18Met het voorbeeld van de boer die ging zaaien, bedoel Ik dit: 19er zijn mensen die wel over het Koninkrijk horen vertellen, maar er niets van begrijpen. Wat in hun hart is gezaaid, wordt er meteen door de duivel weer uitgeroofd. Dit soort mensen lijkt op de harde grond van de weg. 20Er zijn ook mensen die over het Koninkrijk horen vertellen en er direct enthousiast over zijn. 21Maar zij zijn oppervlakkig. Als zij moeilijkheden krijgen of om hun overtuiging worden vervolgd, moeten zij er ineens niets meer van hebben. Want het zaad had nauwelijks wortel geschoten. Dit soort mensen lijkt op de steenachtige grond. 22Dan zijn er mensen die het goede nieuws horen, maar het laten verstikken door de zorgen van het leven en het verlangen naar geld. Eigenlijk doen ze niets met het goede nieuws dat ze hebben gehoord. Dit soort mensen lijkt op de grond die vol distels staat. 23Ten slotte zijn er mensen die het goede nieuws horen en begrijpen. Bij hen draagt het zaad vrucht, soms honderdmaal, soms zestigmaal en soms dertigmaal zoveel. Dit soort mensen lijkt op de goede grond, waar het zaad mooi kon opkomen en vruchtdragen.’

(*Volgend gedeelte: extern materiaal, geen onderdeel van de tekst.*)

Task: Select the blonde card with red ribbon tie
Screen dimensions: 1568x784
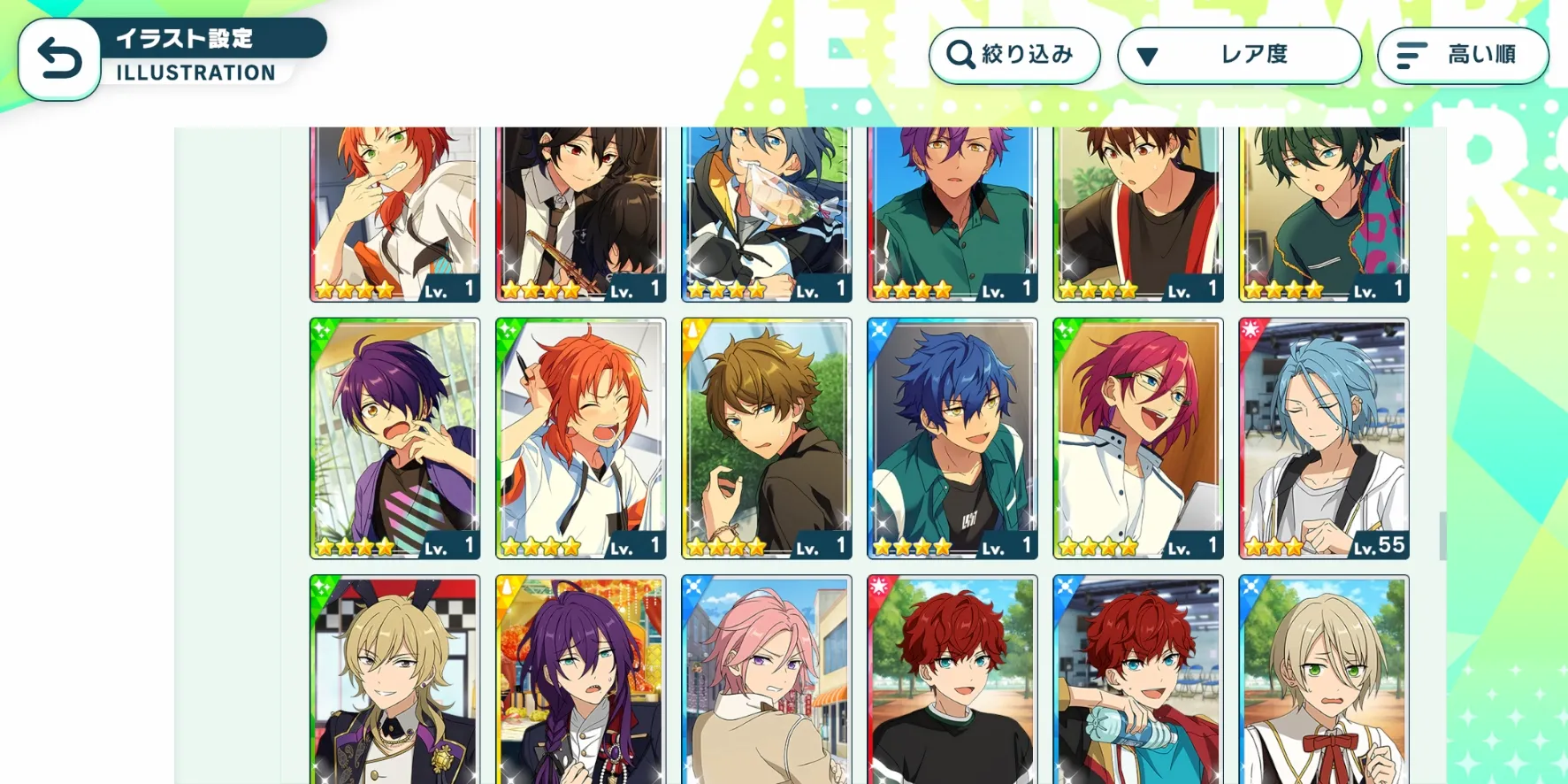Action: point(1324,680)
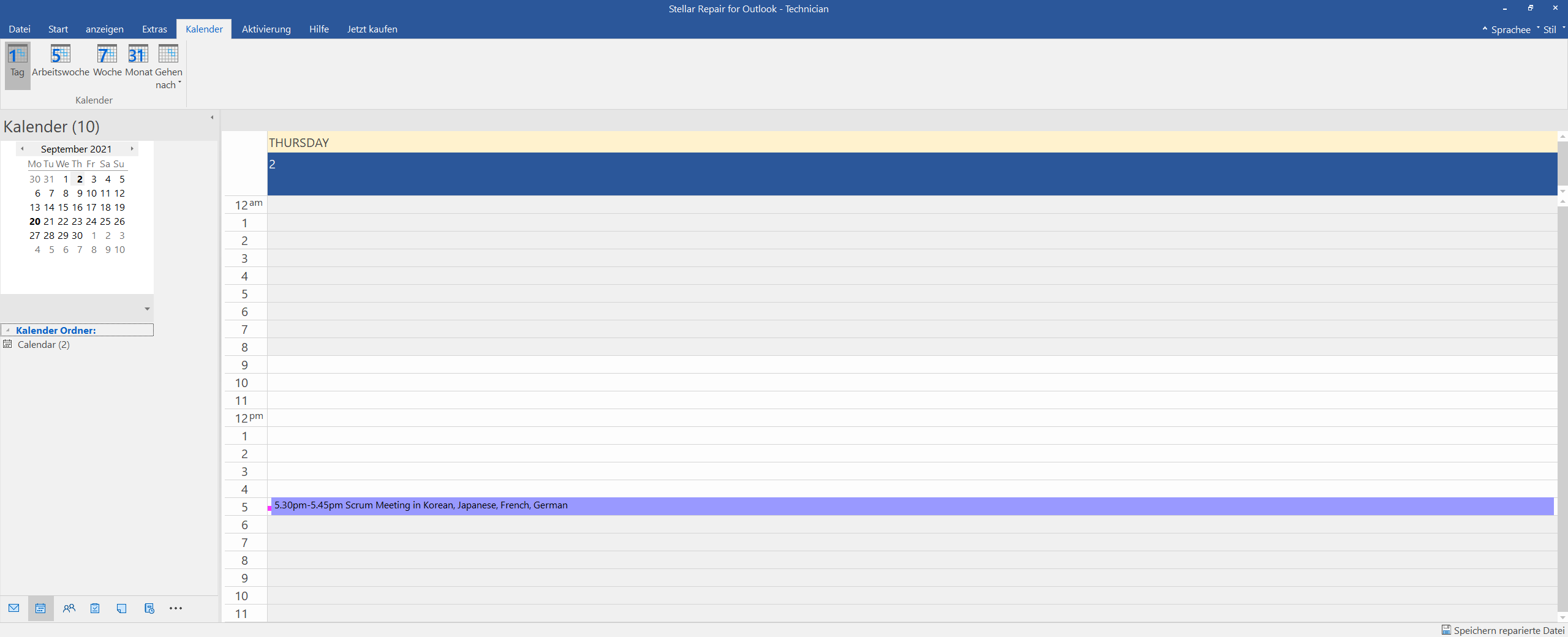The width and height of the screenshot is (1568, 637).
Task: Select Calendar (2) folder
Action: coord(43,344)
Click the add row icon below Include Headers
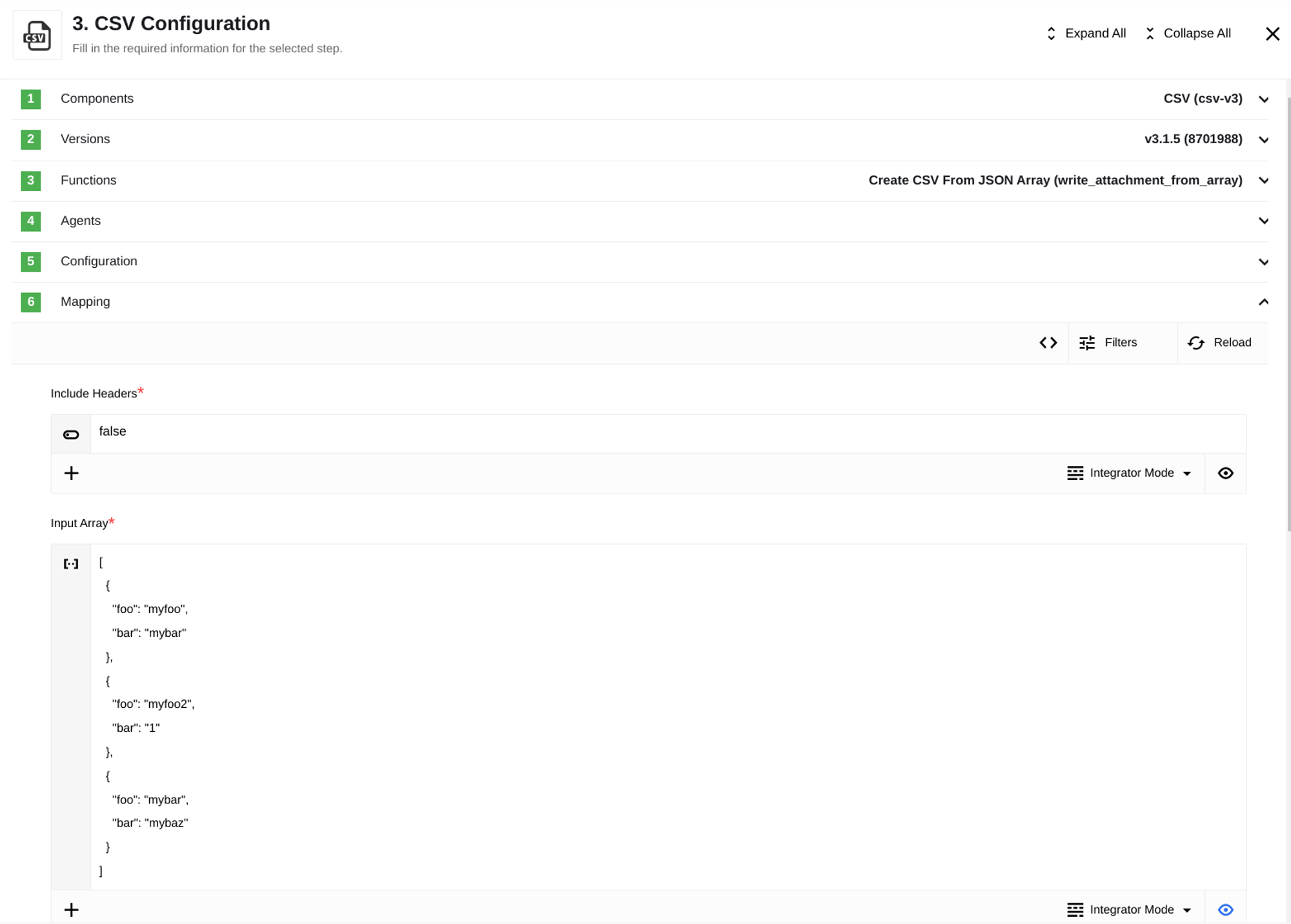The width and height of the screenshot is (1291, 924). 71,473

24Jezus vertelde nog een gelijkenis. ‘U kunt zich het Koninkrijk van de hemelen ook zo voorstellen. Een boer zaaide goed graan op zijn land. 25Maar op een nacht, terwijl iedereen sliep, kwam zijn vijand en zaaide onkruid tussen het graan. 26Toen het graan begon te groeien, schoot ook het onkruid op. 27De knechten gingen naar de boer toe en zeiden: “Het veld waar u dat goede graan hebt gezaaid, staat vol onkruid!” 28“Dat heeft een vijand gedaan,” zei hij. “Zullen wij het onkruid ertussen uittrekken?” vroegen zij. 29“Nee,” antwoordde de boer. “Want dan trekken jullie het jonge graan ook mee. 30Laat ze maar samen opgroeien tot de oogst. Dan zal ik tegen de maaiers zeggen dat zij eerst het onkruid bijeen moeten halen en verbranden. Daarna kunnen zij het graan in de schuur brengen.” ’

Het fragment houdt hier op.